> _DESCRIPTION OF THE TASK_
The records that follow must be transcribed in full, without any change.

------------------------------------------------------------

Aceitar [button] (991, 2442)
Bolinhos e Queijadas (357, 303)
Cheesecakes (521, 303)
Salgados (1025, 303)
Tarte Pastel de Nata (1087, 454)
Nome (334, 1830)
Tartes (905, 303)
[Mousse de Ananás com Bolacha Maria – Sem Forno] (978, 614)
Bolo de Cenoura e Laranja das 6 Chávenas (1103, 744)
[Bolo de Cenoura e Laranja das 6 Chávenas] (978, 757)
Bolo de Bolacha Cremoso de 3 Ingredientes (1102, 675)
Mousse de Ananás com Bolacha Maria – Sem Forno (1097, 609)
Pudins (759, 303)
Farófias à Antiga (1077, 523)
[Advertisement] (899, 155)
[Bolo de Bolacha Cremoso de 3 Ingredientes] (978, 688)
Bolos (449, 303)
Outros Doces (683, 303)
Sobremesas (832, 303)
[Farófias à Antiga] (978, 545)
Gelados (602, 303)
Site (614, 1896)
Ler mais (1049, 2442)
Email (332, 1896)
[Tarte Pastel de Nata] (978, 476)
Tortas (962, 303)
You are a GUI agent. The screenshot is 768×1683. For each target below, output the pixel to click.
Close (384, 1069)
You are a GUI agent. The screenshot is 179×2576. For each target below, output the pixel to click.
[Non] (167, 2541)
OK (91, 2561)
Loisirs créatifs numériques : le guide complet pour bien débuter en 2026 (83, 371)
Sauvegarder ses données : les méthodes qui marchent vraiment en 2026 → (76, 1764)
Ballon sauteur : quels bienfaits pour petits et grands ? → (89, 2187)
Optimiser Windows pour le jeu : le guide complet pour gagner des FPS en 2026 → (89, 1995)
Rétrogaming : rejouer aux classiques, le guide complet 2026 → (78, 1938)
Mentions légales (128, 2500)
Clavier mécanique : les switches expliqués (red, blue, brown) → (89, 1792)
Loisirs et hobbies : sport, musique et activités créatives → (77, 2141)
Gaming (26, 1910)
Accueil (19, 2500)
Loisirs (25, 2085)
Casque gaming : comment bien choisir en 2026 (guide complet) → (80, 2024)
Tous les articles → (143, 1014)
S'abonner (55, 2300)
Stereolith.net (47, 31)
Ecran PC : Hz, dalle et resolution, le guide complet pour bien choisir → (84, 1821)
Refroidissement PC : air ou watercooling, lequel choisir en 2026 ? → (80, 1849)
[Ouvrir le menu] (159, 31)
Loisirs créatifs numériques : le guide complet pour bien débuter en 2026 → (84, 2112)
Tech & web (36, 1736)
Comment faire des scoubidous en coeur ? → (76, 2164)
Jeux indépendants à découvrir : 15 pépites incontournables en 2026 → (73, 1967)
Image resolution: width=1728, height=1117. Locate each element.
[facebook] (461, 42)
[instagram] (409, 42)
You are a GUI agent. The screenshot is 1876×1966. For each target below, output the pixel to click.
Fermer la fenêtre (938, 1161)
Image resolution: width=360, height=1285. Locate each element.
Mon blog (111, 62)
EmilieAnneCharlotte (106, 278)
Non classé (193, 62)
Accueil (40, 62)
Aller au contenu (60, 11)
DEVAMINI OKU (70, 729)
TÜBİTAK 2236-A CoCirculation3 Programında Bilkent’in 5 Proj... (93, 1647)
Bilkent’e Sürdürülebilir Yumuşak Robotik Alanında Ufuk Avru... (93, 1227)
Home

------------------------------------------------------------

> _RESULT FOR THIS EXERCISE_
Aceitar [button] (991, 2442)
Bolinhos e Queijadas (357, 303)
Cheesecakes (521, 303)
Salgados (1025, 303)
Tarte Pastel de Nata (1087, 454)
Nome (334, 1830)
Tartes (905, 303)
[Mousse de Ananás com Bolacha Maria – Sem Forno] (978, 614)
Bolo de Cenoura e Laranja das 6 Chávenas (1103, 744)
[Bolo de Cenoura e Laranja das 6 Chávenas] (978, 757)
Bolo de Bolacha Cremoso de 3 Ingredientes (1102, 675)
Mousse de Ananás com Bolacha Maria – Sem Forno (1097, 609)
Pudins (759, 303)
Farófias à Antiga (1077, 523)
[Advertisement] (899, 155)
[Bolo de Bolacha Cremoso de 3 Ingredientes] (978, 688)
Bolos (449, 303)
Outros Doces (683, 303)
Sobremesas (832, 303)
[Farófias à Antiga] (978, 545)
Gelados (602, 303)
Site (614, 1896)
Ler mais (1049, 2442)
Email (332, 1896)
[Tarte Pastel de Nata] (978, 476)
Tortas (962, 303)
You are a GUI agent. The screenshot is 768×1683. For each target below, output the pixel to click.
Close (384, 1069)
You are a GUI agent. The screenshot is 179×2576. For each target below, output the pixel to click.
[Non] (167, 2541)
OK (91, 2561)
Loisirs créatifs numériques : le guide complet pour bien débuter en 2026 (83, 371)
Sauvegarder ses données : les méthodes qui marchent vraiment en 2026 → (76, 1764)
Ballon sauteur : quels bienfaits pour petits et grands ? → (89, 2187)
Optimiser Windows pour le jeu : le guide complet pour gagner des FPS en 2026 → (89, 1995)
Rétrogaming : rejouer aux classiques, le guide complet 2026 → (78, 1938)
Mentions légales (128, 2500)
Clavier mécanique : les switches expliqués (red, blue, brown) → (89, 1792)
Loisirs et hobbies : sport, musique et activités créatives → (77, 2141)
Gaming (26, 1910)
Accueil (19, 2500)
Loisirs (25, 2085)
Casque gaming : comment bien choisir en 2026 (guide complet) → (80, 2024)
Tous les articles → (143, 1014)
S'abonner (55, 2300)
Stereolith.net (47, 31)
Ecran PC : Hz, dalle et resolution, le guide complet pour bien choisir → (84, 1821)
Refroidissement PC : air ou watercooling, lequel choisir en 2026 ? → (80, 1849)
[Ouvrir le menu] (159, 31)
Loisirs créatifs numériques : le guide complet pour bien débuter en 2026 → (84, 2112)
Tech & web (36, 1736)
Comment faire des scoubidous en coeur ? → (76, 2164)
Jeux indépendants à découvrir : 15 pépites incontournables en 2026 → (73, 1967)
Image resolution: width=1728, height=1117. Locate each element.
[facebook] (461, 42)
[instagram] (409, 42)
You are a GUI agent. The screenshot is 1876×1966. For each target below, output the pixel to click.
Fermer la fenêtre (938, 1161)
Image resolution: width=360, height=1285. Locate each element.
Mon blog (111, 62)
EmilieAnneCharlotte (106, 278)
Non classé (193, 62)
Accueil (40, 62)
Aller au contenu (60, 11)
DEVAMINI OKU (70, 729)
TÜBİTAK 2236-A CoCirculation3 Programında Bilkent’in 5 Proj... (93, 1647)
Bilkent’e Sürdürülebilir Yumuşak Robotik Alanında Ufuk Avru... (93, 1227)
Home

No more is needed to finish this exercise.